**What you should do**
Starting at the line that contains "Task: Select the third star in the rating" and continuing through the end of the records, put each line into a Markdown table with the columns Row and Line, leaving out blank lines. Leave the pictures out of the answer.

**Data entries**
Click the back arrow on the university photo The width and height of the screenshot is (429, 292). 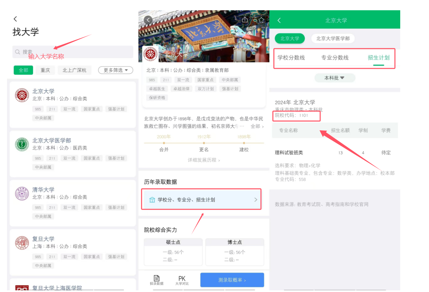(x=148, y=20)
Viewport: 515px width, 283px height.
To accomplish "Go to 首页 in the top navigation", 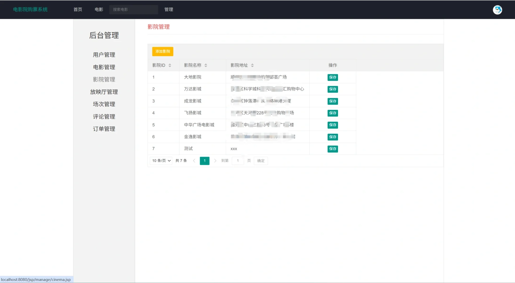I will (78, 9).
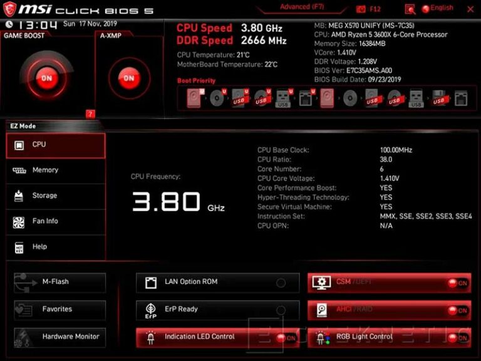This screenshot has width=481, height=361.
Task: Click the red question mark help icon
Action: click(90, 114)
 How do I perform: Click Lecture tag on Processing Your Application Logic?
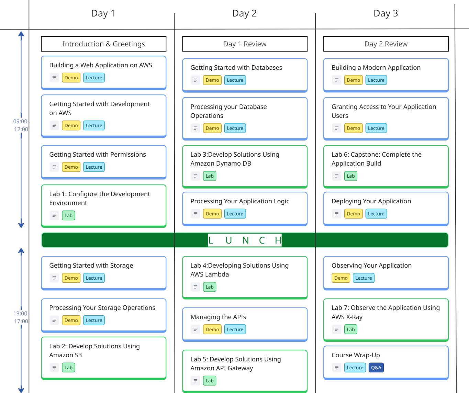point(235,214)
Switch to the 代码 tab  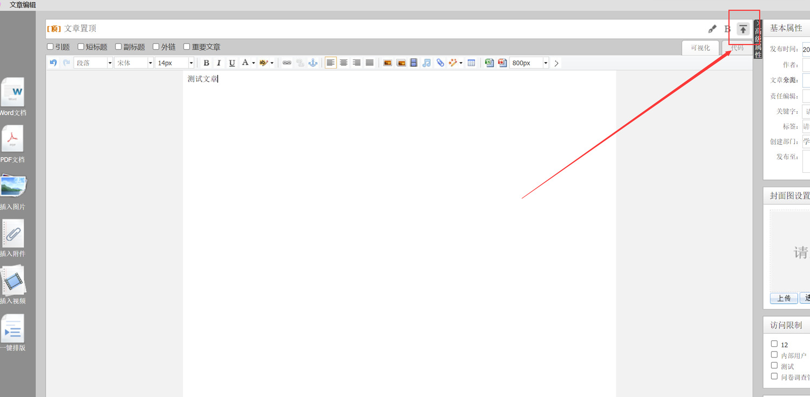click(x=737, y=48)
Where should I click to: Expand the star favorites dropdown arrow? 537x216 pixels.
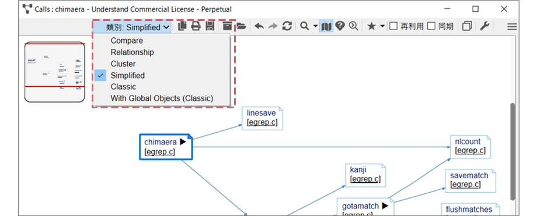(x=382, y=27)
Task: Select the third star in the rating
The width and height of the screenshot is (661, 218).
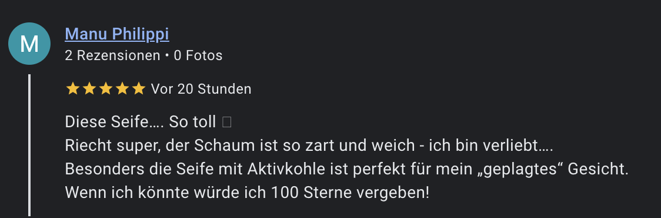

**Result below**
| Row | Line |
|---|---|
| 1 | Task: Select the third star in the rating |
| 2 | The width and height of the screenshot is (661, 218). |